Sigstore is an open-source project that aims to provide a transparent and secure way to sign and verify software artifacts. It is an initiative that is part of the Open Source Security Foundation (OpenSSF), and it aims to establish standards for software signing that are both easy to use and widely adopted.
Sigstore can sign and verify any software artifact, including container images, source code, NPM packages, and more! It provides a simple and easy-to-use API for developers, as well as command-line tools and integrations with popular software development platforms.
In this talk, we'll dive into the architecture and internals of Sigstore and keyless signing, along with the security considerations that drove the design. We'll examine how you can reuse your existing identity infrastructure to produce signed artifacts without worrying about protecting long-lived keys. We'll also examine how you can use these signatures to enforce runtime policies on signing identities.
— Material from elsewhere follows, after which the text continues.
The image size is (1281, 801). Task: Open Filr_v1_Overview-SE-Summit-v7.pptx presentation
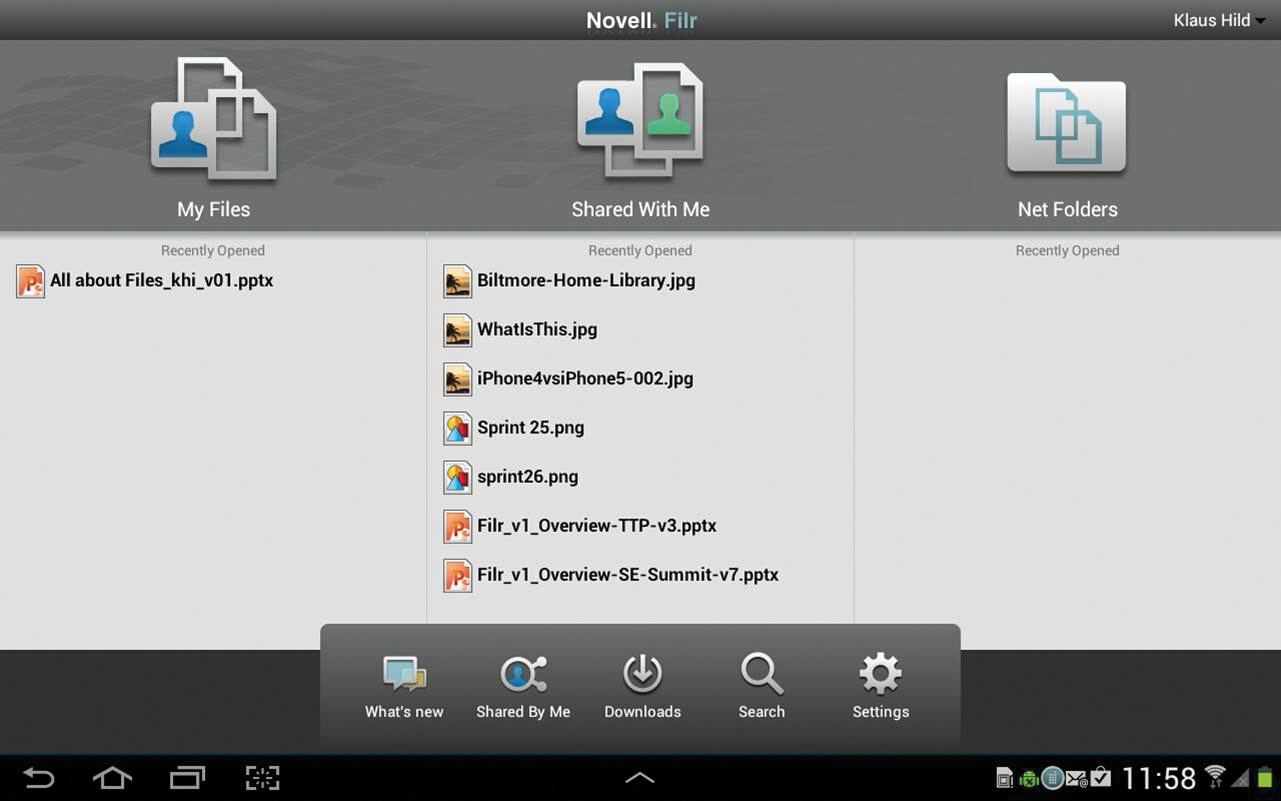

Staff Software Engineer @Chainguard
Billy is a staff software engineer at Chainguard, working on developer tools and securing software supply chains for everyone! He is an active contributor and maintainer to the Sigstore and Tekton projects, and is the creator of Gitsign. Prior to working at Chainguard, Billy worked on several developer tool teams at Google including Cloud Build, Google Code, and Cloud Source Repositories.
Research Scientist @Chainguard
Zack is passionate about developer tooling, supply chain security, and applied cryptography. After 4 years as a software engineer and tech lead on Google Cloud SDK, he moved to MIT CSAIL to research authenticated data structures and Tor network performance. Now, as a research scientist at Chainguard, he works with the TUF and Sigstore communities to make open source more secure.